### TEXTAUSZUG
"""

Biographische Prozesse von religiöser Um- und Neuinterpretation: Vietnamesisch-buddhistische junge Erwachsene in der Schweiz und in Deutschland

Gefördert durch den Schweizer Nationalfonds mit einem Betrag von 174'000 Franken

Projektlaufzeit: 2.5 Jahre

Projektleitung: Prof. Dr. Martin Baumann

Projektmitarbeiterin: Rebekka Khaliefi, M.A.

Zusammenfassung

Die Zuwanderung von vietnamesischen Migranten führte in der Schweiz und in Deutschland zu der Etablierung buddhistischer Gruppierungen und Einrichtungen. Die kollektiven Strukturen scheinen sich nun zu wandeln, da die Nachkommen dieser Migranten einen veränderten Zugang zu dem religiösen Erbe ihrer Eltern wählen.

"""

### MATERIAL

"""

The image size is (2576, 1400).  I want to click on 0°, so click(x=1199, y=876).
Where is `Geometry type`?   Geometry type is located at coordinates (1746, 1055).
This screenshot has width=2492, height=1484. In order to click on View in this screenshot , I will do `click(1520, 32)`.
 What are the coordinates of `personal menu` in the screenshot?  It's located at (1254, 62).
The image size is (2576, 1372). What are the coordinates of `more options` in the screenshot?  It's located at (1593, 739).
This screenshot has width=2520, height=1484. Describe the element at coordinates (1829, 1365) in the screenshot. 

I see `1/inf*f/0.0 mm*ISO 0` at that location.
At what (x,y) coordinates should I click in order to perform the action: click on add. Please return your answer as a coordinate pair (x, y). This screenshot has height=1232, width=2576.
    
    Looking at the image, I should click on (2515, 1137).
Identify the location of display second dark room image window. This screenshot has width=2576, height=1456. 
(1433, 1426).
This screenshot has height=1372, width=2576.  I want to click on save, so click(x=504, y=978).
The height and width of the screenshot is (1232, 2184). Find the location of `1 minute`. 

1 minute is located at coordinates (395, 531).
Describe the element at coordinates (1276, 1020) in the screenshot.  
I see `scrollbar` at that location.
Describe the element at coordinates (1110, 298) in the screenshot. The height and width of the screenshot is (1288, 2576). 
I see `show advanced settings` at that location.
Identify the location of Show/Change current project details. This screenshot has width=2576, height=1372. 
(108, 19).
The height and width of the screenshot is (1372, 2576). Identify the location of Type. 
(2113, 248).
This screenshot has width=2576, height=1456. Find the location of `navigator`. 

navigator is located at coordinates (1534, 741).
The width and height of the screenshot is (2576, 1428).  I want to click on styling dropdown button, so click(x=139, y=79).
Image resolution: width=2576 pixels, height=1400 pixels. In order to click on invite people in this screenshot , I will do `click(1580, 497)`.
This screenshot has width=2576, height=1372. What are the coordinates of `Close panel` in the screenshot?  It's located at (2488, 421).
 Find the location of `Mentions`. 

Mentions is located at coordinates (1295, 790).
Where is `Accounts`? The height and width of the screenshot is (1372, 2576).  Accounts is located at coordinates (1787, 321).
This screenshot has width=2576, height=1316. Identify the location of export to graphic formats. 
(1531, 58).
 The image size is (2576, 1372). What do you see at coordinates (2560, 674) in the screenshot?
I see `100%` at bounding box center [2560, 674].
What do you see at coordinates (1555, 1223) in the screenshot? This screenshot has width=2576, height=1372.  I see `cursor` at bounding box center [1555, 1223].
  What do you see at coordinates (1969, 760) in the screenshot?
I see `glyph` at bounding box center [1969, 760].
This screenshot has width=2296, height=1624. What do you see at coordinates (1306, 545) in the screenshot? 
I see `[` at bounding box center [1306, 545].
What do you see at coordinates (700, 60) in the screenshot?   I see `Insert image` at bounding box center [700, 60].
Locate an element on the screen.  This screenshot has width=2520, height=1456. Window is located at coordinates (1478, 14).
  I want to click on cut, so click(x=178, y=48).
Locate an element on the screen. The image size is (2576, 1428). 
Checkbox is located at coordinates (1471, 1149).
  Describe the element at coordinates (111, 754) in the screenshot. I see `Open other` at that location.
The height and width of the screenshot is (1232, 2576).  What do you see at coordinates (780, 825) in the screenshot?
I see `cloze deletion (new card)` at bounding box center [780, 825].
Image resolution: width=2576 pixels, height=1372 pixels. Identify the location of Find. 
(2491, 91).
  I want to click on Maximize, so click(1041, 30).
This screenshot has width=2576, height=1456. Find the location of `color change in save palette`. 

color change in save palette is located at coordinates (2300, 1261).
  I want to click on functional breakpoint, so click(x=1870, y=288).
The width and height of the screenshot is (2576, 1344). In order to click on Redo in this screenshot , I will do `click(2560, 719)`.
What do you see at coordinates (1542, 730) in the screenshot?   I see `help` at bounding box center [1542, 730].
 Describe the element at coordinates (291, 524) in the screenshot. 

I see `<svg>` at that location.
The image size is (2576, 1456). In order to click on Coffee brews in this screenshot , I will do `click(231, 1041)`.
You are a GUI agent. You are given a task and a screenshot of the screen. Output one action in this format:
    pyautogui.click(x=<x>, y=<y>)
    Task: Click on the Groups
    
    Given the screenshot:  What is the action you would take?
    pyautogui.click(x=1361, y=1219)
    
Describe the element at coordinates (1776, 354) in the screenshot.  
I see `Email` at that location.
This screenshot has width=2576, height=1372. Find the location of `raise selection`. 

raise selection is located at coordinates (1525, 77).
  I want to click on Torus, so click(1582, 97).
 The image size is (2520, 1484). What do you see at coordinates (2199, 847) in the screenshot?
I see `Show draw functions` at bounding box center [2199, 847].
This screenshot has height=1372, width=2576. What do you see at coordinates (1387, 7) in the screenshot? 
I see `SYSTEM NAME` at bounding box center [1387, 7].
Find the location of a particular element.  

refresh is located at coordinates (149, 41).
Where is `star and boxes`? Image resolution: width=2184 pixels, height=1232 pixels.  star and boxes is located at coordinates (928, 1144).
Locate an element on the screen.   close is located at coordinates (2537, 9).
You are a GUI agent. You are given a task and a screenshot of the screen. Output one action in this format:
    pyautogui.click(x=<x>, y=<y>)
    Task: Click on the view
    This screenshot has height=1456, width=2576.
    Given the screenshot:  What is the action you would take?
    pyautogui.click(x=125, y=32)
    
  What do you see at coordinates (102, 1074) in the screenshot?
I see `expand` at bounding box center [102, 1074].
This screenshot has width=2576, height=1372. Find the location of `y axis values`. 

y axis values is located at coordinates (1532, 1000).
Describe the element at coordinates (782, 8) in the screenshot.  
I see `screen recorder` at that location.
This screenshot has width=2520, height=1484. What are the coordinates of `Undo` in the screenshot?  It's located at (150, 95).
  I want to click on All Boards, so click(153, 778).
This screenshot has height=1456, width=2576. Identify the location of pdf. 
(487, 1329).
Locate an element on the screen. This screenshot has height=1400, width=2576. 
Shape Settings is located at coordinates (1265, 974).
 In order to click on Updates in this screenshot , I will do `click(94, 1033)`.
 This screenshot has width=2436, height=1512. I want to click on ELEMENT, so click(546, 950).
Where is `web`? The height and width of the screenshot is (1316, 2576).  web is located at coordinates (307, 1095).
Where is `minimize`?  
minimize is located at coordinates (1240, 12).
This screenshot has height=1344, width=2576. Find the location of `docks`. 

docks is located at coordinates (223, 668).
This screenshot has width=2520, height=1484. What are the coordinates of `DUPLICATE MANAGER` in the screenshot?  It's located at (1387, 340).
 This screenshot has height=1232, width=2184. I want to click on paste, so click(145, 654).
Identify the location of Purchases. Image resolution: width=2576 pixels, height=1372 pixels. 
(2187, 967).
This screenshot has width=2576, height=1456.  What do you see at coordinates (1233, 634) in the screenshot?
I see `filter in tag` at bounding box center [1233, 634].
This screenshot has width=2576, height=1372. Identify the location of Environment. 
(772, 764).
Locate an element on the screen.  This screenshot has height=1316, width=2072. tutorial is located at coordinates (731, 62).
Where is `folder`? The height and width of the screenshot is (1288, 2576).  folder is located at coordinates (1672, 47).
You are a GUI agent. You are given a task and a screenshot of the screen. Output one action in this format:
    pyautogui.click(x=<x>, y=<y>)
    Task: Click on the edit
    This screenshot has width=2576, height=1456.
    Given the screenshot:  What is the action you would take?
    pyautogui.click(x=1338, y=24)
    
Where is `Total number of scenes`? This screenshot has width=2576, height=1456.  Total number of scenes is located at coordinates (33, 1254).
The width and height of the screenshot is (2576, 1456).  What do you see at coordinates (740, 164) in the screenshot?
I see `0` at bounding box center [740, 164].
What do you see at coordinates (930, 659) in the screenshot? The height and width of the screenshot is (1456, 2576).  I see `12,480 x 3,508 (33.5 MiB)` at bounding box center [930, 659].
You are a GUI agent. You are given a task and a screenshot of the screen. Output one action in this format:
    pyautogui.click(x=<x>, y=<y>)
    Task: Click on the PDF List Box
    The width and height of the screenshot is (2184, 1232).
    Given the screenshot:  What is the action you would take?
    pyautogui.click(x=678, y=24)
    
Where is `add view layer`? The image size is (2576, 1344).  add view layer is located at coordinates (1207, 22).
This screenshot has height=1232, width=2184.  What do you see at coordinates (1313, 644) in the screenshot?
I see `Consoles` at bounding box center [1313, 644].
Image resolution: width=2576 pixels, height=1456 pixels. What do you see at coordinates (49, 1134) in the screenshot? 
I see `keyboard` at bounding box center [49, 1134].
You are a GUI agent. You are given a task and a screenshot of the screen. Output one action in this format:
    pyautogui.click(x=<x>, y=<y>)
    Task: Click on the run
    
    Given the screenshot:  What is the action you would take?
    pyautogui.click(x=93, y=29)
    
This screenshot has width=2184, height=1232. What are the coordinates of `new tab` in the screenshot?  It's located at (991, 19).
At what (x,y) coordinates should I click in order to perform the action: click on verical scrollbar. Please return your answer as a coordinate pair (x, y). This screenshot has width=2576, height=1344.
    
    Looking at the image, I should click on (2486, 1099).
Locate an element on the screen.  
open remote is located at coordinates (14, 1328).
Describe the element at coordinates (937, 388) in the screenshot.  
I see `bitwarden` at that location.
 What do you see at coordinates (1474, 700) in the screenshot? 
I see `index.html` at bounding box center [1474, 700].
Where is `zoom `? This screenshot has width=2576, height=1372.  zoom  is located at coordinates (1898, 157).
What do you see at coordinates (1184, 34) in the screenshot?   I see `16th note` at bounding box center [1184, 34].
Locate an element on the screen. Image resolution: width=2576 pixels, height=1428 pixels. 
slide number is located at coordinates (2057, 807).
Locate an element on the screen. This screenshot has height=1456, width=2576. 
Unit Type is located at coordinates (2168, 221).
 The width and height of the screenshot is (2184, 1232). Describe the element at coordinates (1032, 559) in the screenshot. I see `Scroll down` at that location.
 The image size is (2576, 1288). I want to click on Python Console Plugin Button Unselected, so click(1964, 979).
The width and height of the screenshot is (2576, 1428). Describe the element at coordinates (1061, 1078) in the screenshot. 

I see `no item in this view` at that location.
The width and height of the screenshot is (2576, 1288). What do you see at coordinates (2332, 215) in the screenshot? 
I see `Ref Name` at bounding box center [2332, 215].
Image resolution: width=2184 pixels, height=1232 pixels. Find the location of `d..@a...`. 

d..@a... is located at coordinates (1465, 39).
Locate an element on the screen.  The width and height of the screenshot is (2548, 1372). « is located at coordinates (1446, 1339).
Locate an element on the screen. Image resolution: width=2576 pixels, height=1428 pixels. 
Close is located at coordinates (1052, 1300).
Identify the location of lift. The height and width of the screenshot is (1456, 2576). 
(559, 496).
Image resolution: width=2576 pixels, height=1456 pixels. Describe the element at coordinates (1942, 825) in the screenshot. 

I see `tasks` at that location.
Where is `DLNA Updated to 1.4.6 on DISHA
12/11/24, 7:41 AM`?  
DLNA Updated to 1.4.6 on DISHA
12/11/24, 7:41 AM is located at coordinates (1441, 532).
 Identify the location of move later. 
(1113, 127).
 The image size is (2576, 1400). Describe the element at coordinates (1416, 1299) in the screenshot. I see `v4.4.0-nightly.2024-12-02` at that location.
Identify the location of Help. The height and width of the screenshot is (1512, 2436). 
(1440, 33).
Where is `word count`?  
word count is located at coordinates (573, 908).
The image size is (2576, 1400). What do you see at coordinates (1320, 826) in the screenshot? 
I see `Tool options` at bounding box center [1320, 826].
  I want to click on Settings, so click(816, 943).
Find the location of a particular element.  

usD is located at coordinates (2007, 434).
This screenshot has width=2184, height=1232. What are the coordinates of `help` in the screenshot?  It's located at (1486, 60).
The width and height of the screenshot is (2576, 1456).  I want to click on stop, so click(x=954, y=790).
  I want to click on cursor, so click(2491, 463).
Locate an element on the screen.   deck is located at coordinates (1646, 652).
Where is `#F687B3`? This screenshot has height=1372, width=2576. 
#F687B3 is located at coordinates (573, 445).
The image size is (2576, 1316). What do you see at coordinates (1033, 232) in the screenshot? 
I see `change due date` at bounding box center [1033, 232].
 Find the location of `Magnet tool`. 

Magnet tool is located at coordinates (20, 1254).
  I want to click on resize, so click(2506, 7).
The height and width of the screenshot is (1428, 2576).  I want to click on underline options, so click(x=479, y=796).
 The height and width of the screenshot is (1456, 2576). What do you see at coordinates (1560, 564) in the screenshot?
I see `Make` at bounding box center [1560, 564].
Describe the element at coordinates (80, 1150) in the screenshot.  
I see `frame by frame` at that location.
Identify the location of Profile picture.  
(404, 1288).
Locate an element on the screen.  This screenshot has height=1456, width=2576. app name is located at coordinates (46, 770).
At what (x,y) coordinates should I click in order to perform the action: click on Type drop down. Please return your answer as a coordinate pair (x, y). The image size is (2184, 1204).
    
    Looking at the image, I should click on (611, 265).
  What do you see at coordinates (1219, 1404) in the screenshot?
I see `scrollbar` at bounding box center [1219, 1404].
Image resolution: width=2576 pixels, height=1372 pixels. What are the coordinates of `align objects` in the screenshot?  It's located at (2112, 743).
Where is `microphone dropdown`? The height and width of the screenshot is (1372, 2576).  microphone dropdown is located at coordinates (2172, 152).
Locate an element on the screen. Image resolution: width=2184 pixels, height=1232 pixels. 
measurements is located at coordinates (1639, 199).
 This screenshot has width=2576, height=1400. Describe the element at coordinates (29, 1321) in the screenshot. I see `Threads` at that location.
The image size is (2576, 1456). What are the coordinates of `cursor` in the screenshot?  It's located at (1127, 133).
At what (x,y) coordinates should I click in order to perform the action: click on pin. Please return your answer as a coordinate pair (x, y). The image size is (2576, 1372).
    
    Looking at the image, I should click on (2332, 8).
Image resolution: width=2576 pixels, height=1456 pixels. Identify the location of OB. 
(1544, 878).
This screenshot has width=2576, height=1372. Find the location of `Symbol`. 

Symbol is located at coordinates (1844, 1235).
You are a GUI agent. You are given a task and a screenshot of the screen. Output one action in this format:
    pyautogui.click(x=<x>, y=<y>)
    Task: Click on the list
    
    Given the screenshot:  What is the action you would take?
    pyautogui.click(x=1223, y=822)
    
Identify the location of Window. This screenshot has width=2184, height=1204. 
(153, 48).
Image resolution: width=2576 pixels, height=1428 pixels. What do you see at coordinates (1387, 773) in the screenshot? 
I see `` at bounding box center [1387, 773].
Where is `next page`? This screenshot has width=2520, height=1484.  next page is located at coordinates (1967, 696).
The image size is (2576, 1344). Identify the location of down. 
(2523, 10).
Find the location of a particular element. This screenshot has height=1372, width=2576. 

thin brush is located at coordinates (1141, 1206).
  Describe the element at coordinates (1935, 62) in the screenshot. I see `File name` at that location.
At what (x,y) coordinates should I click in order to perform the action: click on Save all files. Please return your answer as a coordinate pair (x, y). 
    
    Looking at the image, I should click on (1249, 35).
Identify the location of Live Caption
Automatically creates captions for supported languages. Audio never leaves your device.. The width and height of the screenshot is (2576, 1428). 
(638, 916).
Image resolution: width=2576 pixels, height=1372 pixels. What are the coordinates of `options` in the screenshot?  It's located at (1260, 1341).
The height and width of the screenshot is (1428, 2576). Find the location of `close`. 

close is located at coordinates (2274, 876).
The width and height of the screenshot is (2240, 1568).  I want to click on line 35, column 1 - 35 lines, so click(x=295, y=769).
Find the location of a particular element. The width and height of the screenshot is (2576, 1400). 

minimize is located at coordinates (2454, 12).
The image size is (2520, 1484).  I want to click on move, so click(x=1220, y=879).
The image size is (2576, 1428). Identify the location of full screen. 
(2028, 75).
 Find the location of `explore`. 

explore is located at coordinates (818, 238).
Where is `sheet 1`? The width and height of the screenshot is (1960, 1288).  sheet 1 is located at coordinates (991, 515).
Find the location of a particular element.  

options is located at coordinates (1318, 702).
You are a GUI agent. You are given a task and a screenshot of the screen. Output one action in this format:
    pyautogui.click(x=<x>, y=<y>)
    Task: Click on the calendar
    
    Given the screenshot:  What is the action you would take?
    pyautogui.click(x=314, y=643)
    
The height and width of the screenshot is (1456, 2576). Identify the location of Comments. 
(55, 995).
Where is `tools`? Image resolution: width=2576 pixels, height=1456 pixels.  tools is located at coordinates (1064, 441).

"""

### AUFGABEN
1. Ändere in der Projektbeschreibung „Zuwanderung“ in „Einwanderung“ und gib dazu den Abschnitt wieder, beginnend mit „Projektleitung: Prof. Dr.“ und weiter bis „ihrer Eltern wählen.“.
2. Prüfe anhand der Projektbeschreibung, ob die folgenden Aussagen zutreffen, und belege jede Antwort mit dem entscheidenden Wortlaut: (a) Das Projekt wird mit 174'000 Franken gefördert. (b) Die Projektlaufzeit beträgt drei Jahre. (c) Rebekka Khaliefi hat die Projektleitung inne.
3. Setze die Projektbeschreibung zu vietnamesisch-buddhistischen jungen Erwachsenen nach ihrem letzten Satz fort.
Das Material wird hierbei nicht gebraucht.

### ANTWORTEN
1.
Projektleitung: Prof. Dr. Martin Baumann

Projektmitarbeiterin: Rebekka Khaliefi, M.A.

Zusammenfassung

Die Einwanderung von vietnamesischen Migranten führte in der Schweiz und in Deutschland zu der Etablierung buddhistischer Gruppierungen und Einrichtungen. Die kollektiven Strukturen scheinen sich nun zu wandeln, da die Nachkommen dieser Migranten einen veränderten Zugang zu dem religiösen Erbe ihrer Eltern wählen.

2.
(a) Ja: „Gefördert durch den Schweizer Nationalfonds mit einem Betrag von 174'000 Franken“
(b) Nein: „Projektlaufzeit: 2.5 Jahre“
(c) Nein: „Projektleitung: Prof. Dr. Martin Baumann“

3.
Inhalt und Ziel

Anders als ihre Eltern sind junge Erwachsene mit vietnamesischen Wurzeln seit ihrer Kindheit in die Herkunftskultur ihrer Eltern, sowie in die schweizerische bzw. die deutsche Gesellschaft eingebunden. Dieser Umstand führt zu einem veränderten Umgang mit der vietnamesisch-buddhistischen Religiosität der Elterngeneration. Das Projekt interessiert sich für die Lebenswelt dieser jungen Erwachsenen. Hierzu gehört die Auseinandersetzung mit dem vietnamesischen Buddhismus, sei es gegenüber den Eltern, den etablierten buddhistischen Institutionen, oder der schweizerischen bzw. der deutschen Gesellschaft. Ziel des Projektes ist zu untersuchen, inwiefern sich Formen einer individuellen Religiosität herausbilden und sich Prozesse der Um- und Neudeutung religiöser Zugehörigkeit und Praxis zeigen. Ferner fragt das Projekt nach Personen, Vorbildern und Institutionen, die einen Einfluss auf die religiöse Positionierung der jungen Erwachsenen hatten, oder haben.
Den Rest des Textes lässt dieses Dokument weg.